More money for the state's universities will be hard to find
Universities can’t wait forever for the state to free up more budget for them. As more time goes on, deferred maintenance fees go up. CU’s University Memorial Center, a hub for student activity and engagement, was quoted at needing around a $106 million renovation.
Greg Allan, who chairs the student Finance Board, said someone gets trapped in the elevator of the building at least once a semester.
“There are lots of needs in that building and we've been doing what we can in the meantime, taking on what's considered small projects, but still cost us about $1 to $2 million,” Allan said. “We've renovated different parts of the building that really weren't up to code and needed to be fixed. But at the same time, there are larger issues that exist that aren't going to be addressed with just a $2 million project every couple of years.”
The money will be hard to find. With the CU system holding over $1.6 billion of outstanding debt, they’re not in a position to take on additional large maintenance projects.
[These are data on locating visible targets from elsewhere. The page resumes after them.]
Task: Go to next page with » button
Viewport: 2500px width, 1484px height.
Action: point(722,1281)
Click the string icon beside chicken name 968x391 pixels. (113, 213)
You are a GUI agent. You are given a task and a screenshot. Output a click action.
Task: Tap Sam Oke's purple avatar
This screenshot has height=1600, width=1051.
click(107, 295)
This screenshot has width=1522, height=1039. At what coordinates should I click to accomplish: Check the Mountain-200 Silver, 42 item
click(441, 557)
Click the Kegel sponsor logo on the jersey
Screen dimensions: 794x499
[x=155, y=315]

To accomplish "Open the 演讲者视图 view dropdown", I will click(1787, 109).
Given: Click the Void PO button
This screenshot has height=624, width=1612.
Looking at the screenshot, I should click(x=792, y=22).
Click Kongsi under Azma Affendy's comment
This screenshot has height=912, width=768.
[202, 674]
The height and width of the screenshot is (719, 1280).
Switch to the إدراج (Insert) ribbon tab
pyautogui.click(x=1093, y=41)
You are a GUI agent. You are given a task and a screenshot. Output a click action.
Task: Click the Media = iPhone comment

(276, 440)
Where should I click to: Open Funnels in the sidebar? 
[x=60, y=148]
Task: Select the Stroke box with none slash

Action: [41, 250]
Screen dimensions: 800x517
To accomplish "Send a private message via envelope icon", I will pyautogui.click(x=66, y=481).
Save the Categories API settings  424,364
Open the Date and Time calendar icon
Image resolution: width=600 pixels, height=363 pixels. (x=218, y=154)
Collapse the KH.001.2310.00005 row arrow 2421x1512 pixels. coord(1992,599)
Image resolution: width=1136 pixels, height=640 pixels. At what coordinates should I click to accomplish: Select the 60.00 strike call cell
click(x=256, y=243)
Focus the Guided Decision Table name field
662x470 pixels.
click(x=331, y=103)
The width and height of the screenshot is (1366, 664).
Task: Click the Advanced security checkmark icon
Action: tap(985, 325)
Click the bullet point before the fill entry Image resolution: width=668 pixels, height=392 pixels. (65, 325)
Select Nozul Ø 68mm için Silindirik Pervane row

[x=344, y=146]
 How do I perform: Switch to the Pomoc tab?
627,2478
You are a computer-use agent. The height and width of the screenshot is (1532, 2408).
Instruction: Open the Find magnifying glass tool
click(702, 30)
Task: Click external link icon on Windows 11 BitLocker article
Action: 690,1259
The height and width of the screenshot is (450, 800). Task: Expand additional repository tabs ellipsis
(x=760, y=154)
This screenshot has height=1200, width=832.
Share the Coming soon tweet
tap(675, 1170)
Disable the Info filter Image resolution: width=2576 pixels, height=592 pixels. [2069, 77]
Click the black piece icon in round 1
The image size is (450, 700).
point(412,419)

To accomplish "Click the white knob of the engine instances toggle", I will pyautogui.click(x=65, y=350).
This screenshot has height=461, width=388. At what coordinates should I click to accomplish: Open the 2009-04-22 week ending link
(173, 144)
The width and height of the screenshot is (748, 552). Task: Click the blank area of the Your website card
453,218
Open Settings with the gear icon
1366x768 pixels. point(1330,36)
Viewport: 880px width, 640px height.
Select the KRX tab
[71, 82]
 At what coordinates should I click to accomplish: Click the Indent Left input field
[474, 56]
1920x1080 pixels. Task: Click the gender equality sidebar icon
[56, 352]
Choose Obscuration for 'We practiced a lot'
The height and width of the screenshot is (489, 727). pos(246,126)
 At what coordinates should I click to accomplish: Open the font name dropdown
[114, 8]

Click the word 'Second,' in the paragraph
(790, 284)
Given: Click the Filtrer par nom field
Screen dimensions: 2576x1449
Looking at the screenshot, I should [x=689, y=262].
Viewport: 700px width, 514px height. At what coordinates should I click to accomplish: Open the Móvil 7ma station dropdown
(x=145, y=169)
Plus, CU uses a guaranteed tuition model, which means student fees are the most easily changed figure in a student’s bill.
Chavous, CU President Mark Kennedy, and administrators from other local universities have gone in front of the state Joint Budget Committee to advocate for an increase in state funding, which remains a contentious topic in the legislature.
“Over time, we hope the state can close the per-student funding gap,” Kennedy said. “This year's funding recommendation from the higher education presidents, which CU supports, is a modest step that you can prioritize during these challenging times.”
With coronavirus still devastating the state’s economy, Kennedy and other presidents know it’s a tough ask.
Just last May, as college students were wrapping up their first pandemic-stricken semester, 58 percent of the higher education budget was slashed in an attempt to fill the state’s revenue shortfall. Gov. Jared Polis included a restoration to pre-pandemic levels and then some in his budget proposal, which will be debated this spring.